Open testingsw1 opened 2 years ago
This feature makes sense. However, "Editing the OCR text" steps over the feet of versioning concept. Say you have a document X.pdf which you OCRed. Thus you have the version 0 (original) and version 1 with OCRed (of poor quality i.e. some words were not detected properly) text. If you decide to edit the OCRed text, then some of the later OCRing will discard your text "corrections". If you choose to "manually (re-)run OCR", the newer version (version 3, created when you clicked "run OCR") will have again "bad quality OCR with missing keywords". Similarly, if you choose to rotate one page within the document, the entire document will be OCRed which will result in newer version (version 3) without corrected text.
On the other hand moving pages around, deleting pages, reordering pages, merge documents will increase documents version but will preserve corrected text.
@testingsw1 If above described trade off sounds ok for you, then I am perfectly fine going forward and implementing this feature.

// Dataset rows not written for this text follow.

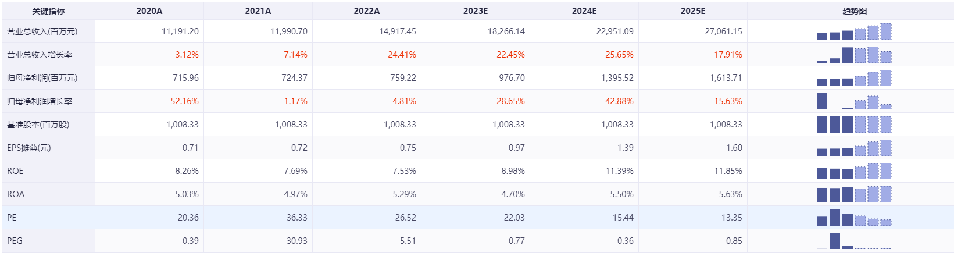954x256 pixels.
Task: Select the 2021A PEG value 30.93
Action: click(x=296, y=241)
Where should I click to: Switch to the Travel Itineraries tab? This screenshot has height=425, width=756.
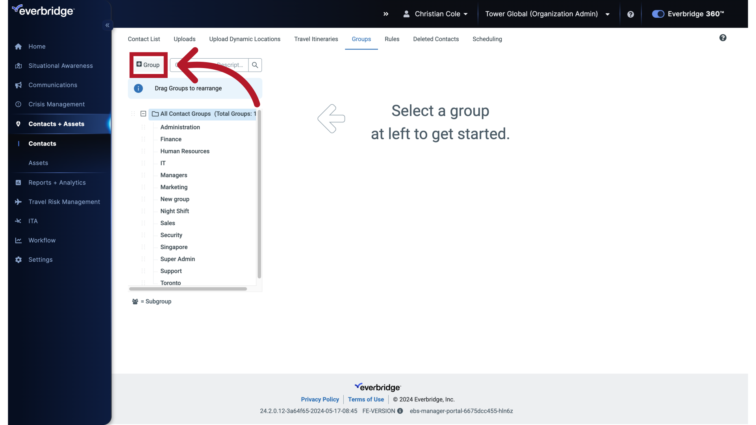click(x=316, y=39)
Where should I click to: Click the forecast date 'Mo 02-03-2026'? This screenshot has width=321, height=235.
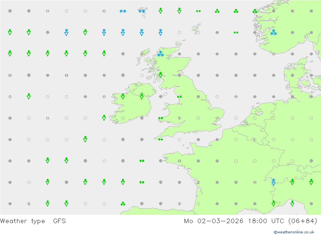213,221
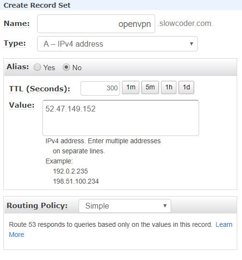The image size is (242, 260).
Task: Set TTL using the 1d button
Action: 186,87
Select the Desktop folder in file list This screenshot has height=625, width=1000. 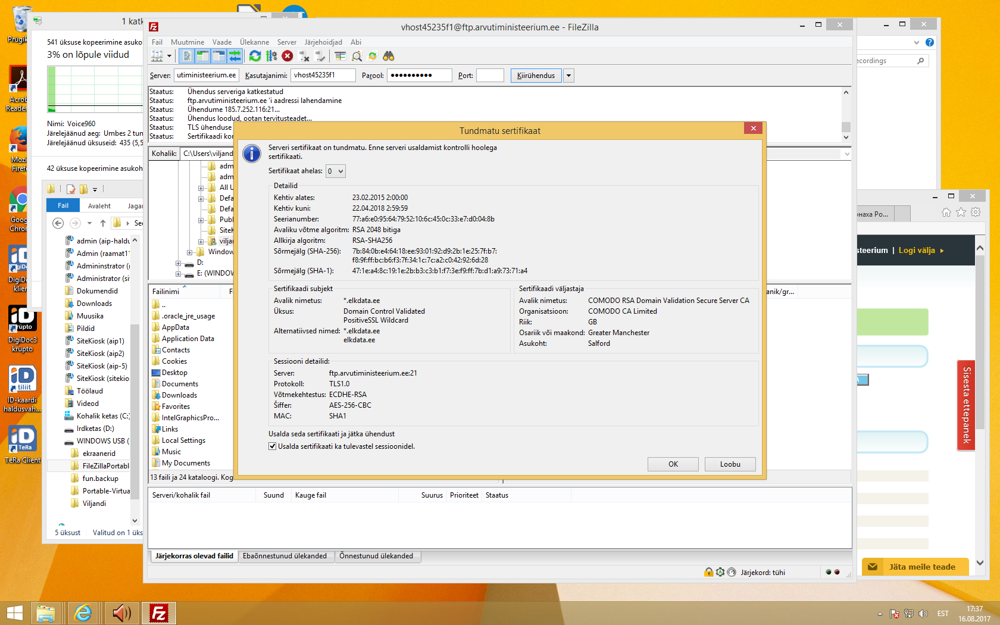coord(174,373)
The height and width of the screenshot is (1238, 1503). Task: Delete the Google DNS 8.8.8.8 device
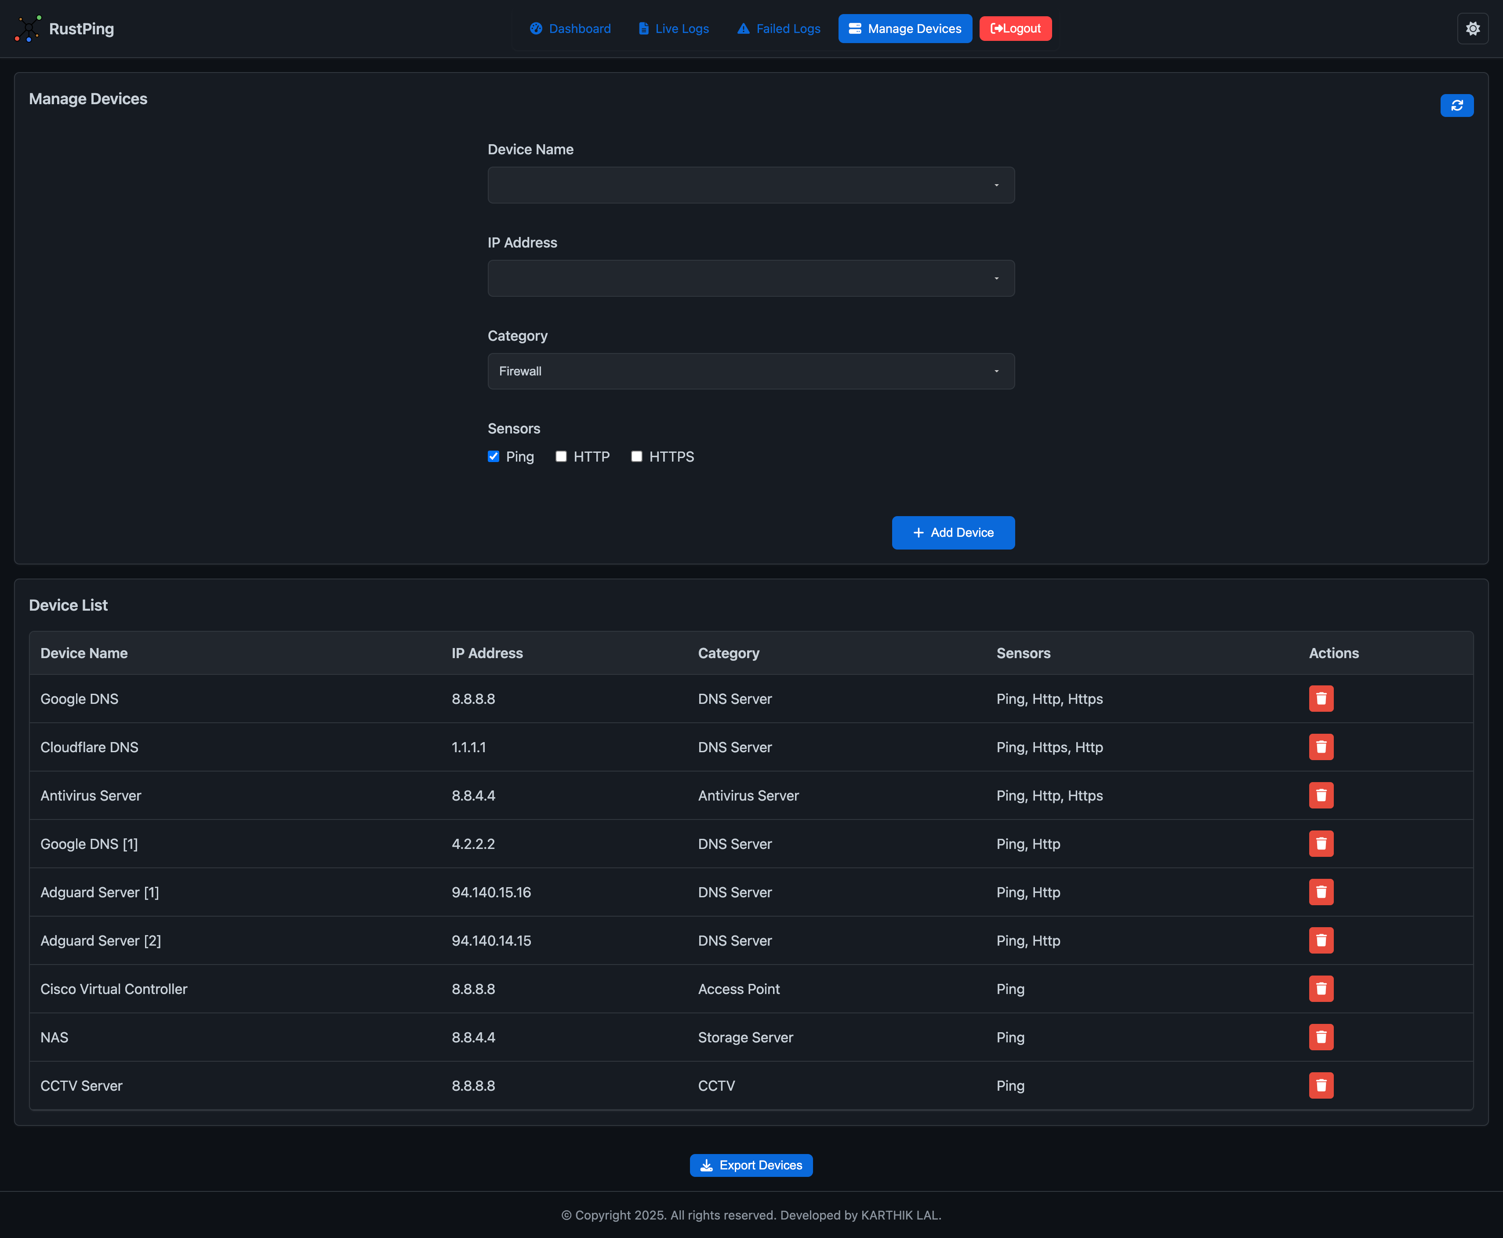1320,699
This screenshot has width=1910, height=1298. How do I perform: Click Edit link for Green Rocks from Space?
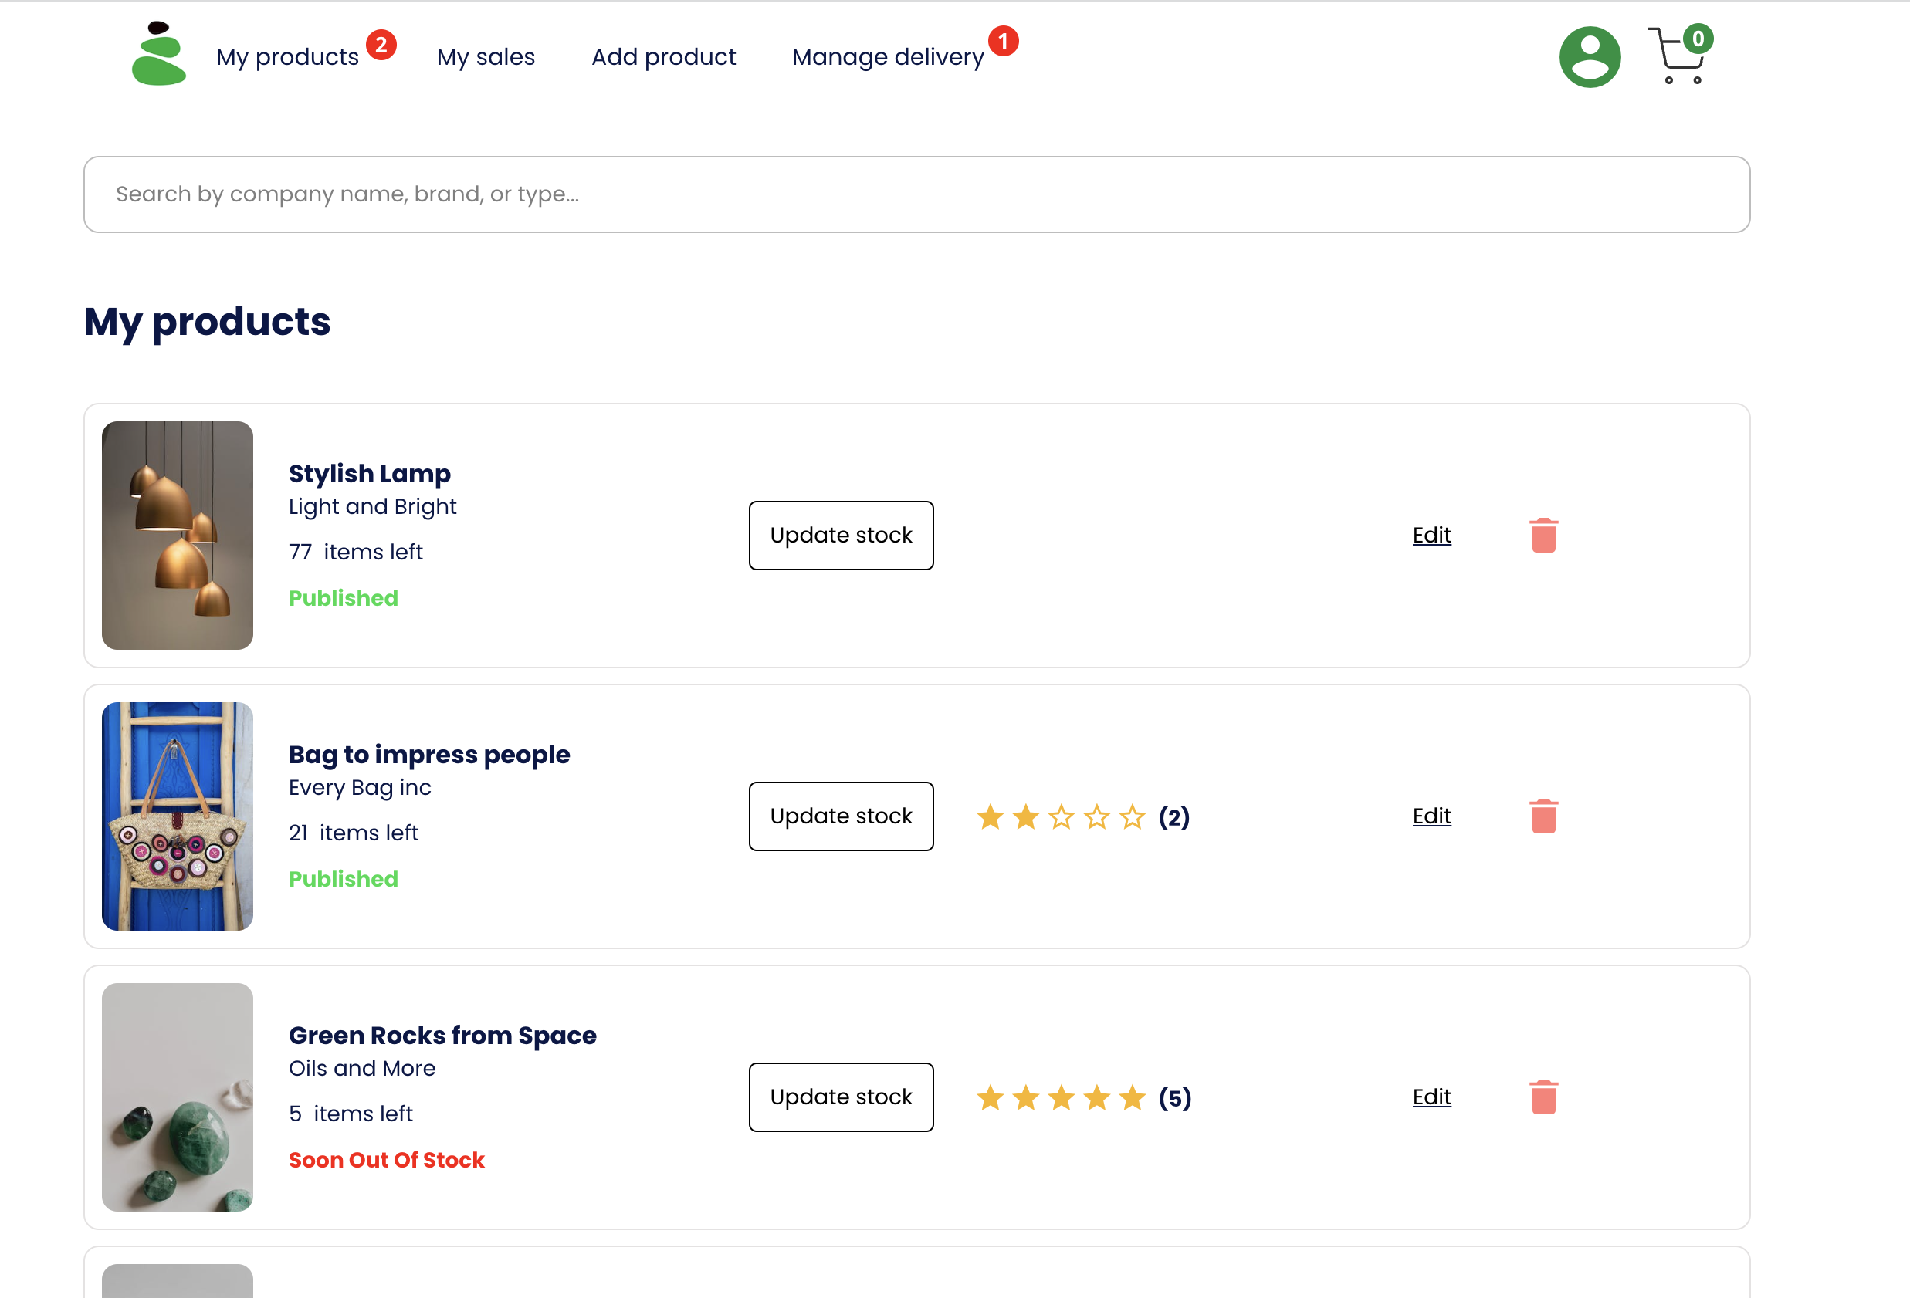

Thank you! Of course I will be fine with this. I think most of us are having these documents as archives and there is not a lot of versioning. This feature will really help! I have scanner with Abbyy software that does great job on some documents - with this feature I can easily replace wrong text in papermerge (just copy correct text from Abbyy). Can't wait for new version! Thank you again!
Ps. Is is possible to delete not needed versions via console? I can get to correct document via manage.py shell --> Document.objects.get(id=XX), but I am not sure how to get (and delete) specific version.
Ps. Is is possible to delete not needed versions via console? I can get to correct document via manage.py shell --> Document.objects.get(id=XX), but I am not sure how to get (and delete) specific version.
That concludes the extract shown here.